March 2020 was by far the most surreal month of my working life. For the safety of our staff, we decided to close our offices on 18 March, the day after St Patrick’s Day, which usually means mass celebrations here in Belfast and one hell of a hangover. This year, it brought only an eerie silence.

I will never forget calling the staff together and telling them it was going to be our last day in the office. We all packed up, laughing and joking, but when it came to saying goodbye, the realisation hit us that we didn’t know when we would all be together again.

At Stellify, we are very much a family, so this felt unbelievably emotional to us all. I’m not embarrassed to admit that I drove home that night crying.

Over the next few weeks, we set about adapting to our “new normal” lives. As a single mum, it involved home schooling my 10-year-old son, Alfie, and eight-year-old daughter, Izzy, being a full-time cook and cleaner (it still amazes me how often my kids ask for food), and maintaining my day job, running a TV production company. Also full time. My days have never been busier.

We are very much a regional indie. To maintain our success remotely, we had to learn how to create and pitch shows without being in the room to deliver the pitch.

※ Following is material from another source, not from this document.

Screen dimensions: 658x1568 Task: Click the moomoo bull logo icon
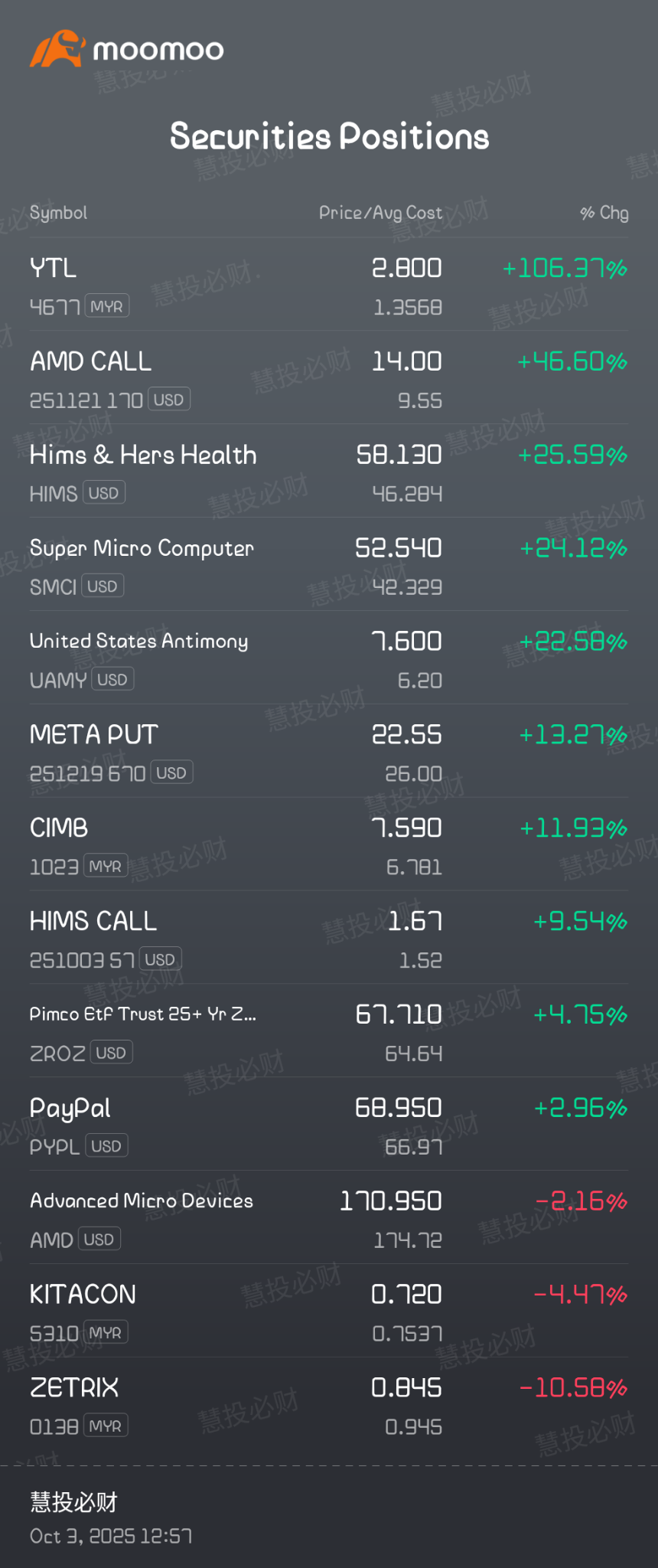(x=57, y=49)
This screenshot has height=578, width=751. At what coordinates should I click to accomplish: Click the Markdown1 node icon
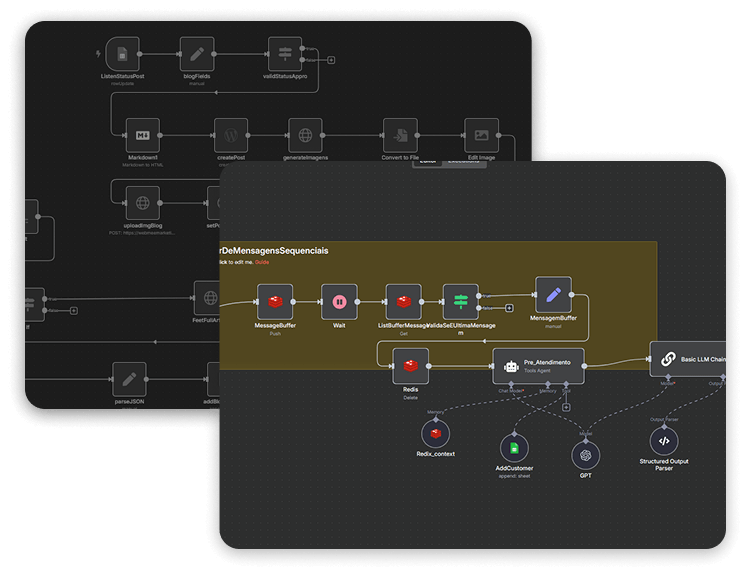pyautogui.click(x=143, y=135)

We were fortunate that, fundamentally, our working practices didn’t have to change. This gave us something of a head start. Our development team took that and ran with it. They have always worked at an incredible speed, but they have been turbocharged since lockdown. The sheer amount of creativity, pitch material and general craic coming from them has astonished me.

We have pitched more in the past 10 weeks than we had in the preceding six months. Part of that is due to greater access to the commissioners – diaries can be lined up much more easily for a Zoom call than for a flying visit – but, mostly, it’s been about the team having their foot on the gas.

Since lockdown, we have had three series commissioned and two pots of development funding provided for early-stage ideas. So we have seven series in various stages of production.

We’ve paused two – our property format Goodbye House and Who Wants To Be a Millionaire? – until we have a better sense of how the lockdown is developing. The other shows are in pre-production and we are casting, researching and planning schedules.

One of our series, Snoop Dogs, is being produced during lockdown. In the show, the dogs give guided tours to the houses of their celebrity owners. This will be our first commission for Channel 4 and our first ever remote production. This is as exciting as it is daunting.

The whole sector in Northern Ireland has pulled together. We have regular calls with other indies and all share our experiences and dilemmas in what has become our new world of TV production.

Life at Stellify has continued to remain as close to normal as possible. We still have our weekly staff meetings, with everyone on video, no exceptions, even if it does include cameos from our kids.

We have our usual Friday drinks, again via video, and this helps us to feel like a unit. Everyone, from the operations and development teams down to production, myself and the two managing directors, takes part.

Staying on brand, we are currently taking turns each week during these drinks to play the Who Wants To Be a Millionaire? board game. Surprisingly, I’m in the lead, having won a whopping £125,000. Fingers crossed that, when you read this, I’ll still be in pole position.

Vikkie Taggart is director of operations at Stellify Media and Chair of RTS Northern Ireland.